Oberbürgermeister Ulrich Scholten: Danke, Herr Ernst. - Herr Mendack, bitte.

Frank Mendack, Stadtkämmerer: Herr Hartmann, Sie fragten danach, warum die Objekte erst kostenfrei waren und jetzt angemietet wurden. Das kann ich Ihnen im Detail nur schriftlich beantworten, weil ich die Zahlen dazu jetzt nicht vorliegen habe.

Ulrich Ernst, Beigeordneter: Vom Grundsatz her ist das richtig.

Frank Mendack, Stadtkämmerer: Ja, das ist so. Aber ich habe die Zahlen jetzt nicht dabei.

Ulrich Ernst, Beigeordneter: Es ist aber richtig. Das wurde zunächst kostenfrei überlassen, und zurzeit bezahlen wir eine Miete.

(Jochen Hartmann [BAMH]: Interessant!)

Oberbürgermeister Ulrich Scholten: Herr Reinhard, bitte.

Lothar Reinhard (MBI): Ich denke, es macht keinen Sinn, eine Flüchtlingsdiskussion zu führen.

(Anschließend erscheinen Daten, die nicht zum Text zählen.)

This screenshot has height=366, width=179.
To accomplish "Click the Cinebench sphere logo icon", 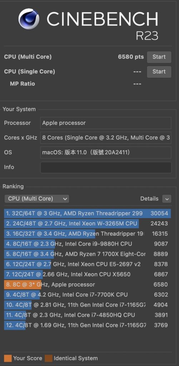I will [x=29, y=19].
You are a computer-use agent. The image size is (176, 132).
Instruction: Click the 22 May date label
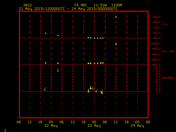51,126
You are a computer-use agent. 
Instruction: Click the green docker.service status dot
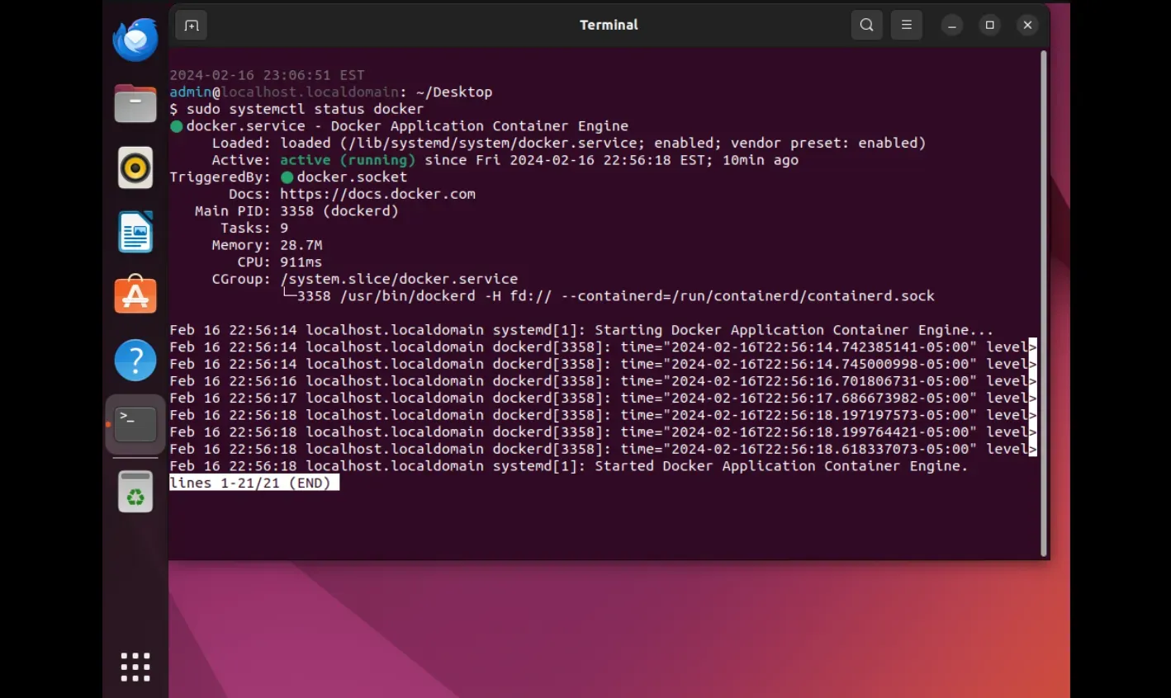[x=175, y=125]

Wir haben sozusagen einen bestimmten Stamm, der eher kleiner wird, falls nicht von irgendwoher neue Wellen von was weiß ich wie vielen Zuwanderern zu uns kommen.

Unsere Kapazitäten reichen, und wir haben auch noch Puffer. Daher ist nicht einzusehen, warum wir jetzt diese Zusatzflächen als theoretische Möglichkeit beschließen sollten. Wir werden dem auf keinen Fall zustimmen.

Oberbürgermeister Ulrich Scholten: Danke, Herr Reinhard. - Ich sehe keine weiteren Wortmeldungen. Dann würde ich vorschlagen, die Punkte 6.1 und 6.2 separat abzustimmen.

Ich darf zunächst die Ziffer 6.1 aufrufen. Der Text liegt Ihnen vor, weshalb ich nur die erste Zeile verlesen möchte:

Der Rat der Stadt beschließt, zur Unterbringung von Asylbewerbern und Flüchtlingen nachfolgende Grundstücke als Reserve vorzuhalten …

Ich darf fragen, wer Punkt 6.1 der Beschlussvorlage nicht folgen kann. - Das sind 30 Stimmen. Ich darf fragen, wer dem zustimmen möchte. - Das sind 18 Zustimmungen. - Die Enthaltungen! - Das sind vier Enthaltungen. Damit ist der Punkt 6.1 abgelehnt worden.

Wir kommen dann zur Abstimmung über Ziffer 6.2. Ich darf fragen, wer dem nicht zustimmen kann. - Niemand. Wer möchte sich enthalten? - 13 Enthaltungen. Einstimmig angenommen.